Exercise requirements:
If a line includes "computer", copy it out of the entries.

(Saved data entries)
*** Block opens ***

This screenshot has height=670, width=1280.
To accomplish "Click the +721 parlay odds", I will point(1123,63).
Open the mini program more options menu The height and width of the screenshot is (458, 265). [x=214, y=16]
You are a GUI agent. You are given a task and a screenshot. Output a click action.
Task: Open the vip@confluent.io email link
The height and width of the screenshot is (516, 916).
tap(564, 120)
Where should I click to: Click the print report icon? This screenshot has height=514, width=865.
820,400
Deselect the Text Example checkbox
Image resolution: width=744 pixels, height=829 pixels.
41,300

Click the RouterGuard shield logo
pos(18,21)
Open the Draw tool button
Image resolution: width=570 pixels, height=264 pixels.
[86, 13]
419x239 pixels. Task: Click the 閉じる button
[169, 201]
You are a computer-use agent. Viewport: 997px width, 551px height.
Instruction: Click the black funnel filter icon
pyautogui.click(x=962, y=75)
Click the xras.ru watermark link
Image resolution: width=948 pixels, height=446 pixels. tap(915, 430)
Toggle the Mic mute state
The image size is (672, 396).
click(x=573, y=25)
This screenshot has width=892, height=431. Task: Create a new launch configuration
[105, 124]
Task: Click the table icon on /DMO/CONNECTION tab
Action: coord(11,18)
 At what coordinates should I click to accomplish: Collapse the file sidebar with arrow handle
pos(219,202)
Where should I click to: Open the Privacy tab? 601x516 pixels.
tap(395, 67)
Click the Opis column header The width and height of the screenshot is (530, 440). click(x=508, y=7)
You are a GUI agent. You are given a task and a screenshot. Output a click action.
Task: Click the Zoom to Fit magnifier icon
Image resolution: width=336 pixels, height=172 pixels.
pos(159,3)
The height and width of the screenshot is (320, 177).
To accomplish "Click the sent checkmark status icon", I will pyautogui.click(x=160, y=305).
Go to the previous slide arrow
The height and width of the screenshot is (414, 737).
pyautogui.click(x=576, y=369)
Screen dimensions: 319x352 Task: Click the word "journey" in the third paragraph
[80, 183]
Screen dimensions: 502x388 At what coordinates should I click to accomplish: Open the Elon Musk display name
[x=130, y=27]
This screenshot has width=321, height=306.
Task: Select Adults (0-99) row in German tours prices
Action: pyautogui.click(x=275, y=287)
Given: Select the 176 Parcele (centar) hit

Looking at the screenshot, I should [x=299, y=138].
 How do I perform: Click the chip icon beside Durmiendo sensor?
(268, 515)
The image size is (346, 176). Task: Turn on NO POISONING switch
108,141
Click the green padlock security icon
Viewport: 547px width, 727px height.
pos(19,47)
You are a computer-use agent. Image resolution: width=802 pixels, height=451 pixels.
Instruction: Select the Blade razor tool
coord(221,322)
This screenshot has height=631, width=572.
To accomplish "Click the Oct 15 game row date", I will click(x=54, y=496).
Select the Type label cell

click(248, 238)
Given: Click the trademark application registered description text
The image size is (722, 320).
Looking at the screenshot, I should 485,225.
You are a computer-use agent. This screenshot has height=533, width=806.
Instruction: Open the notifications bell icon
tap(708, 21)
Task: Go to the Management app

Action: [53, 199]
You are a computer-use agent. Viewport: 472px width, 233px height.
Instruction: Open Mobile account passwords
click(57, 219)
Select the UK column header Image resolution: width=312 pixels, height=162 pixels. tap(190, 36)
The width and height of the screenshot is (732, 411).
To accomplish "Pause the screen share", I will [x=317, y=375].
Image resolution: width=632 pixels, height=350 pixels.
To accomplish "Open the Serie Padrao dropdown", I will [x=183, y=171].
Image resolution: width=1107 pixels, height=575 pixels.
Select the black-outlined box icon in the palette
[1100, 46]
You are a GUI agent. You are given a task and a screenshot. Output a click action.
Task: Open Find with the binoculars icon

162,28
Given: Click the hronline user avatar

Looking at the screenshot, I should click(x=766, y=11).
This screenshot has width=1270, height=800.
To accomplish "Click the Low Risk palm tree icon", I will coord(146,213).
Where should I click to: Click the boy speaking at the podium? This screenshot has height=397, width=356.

*** Block closes ***

Task answer:
You are a computer-use agent. Viewport: 997px width, 551px height.
You are a computer-use agent. Image resolution: width=802 pixels, height=451 pixels.
You are a computer-use agent. This screenshot has height=533, width=806.
You are a computer-use agent. Viewport: 472px width, 233px height.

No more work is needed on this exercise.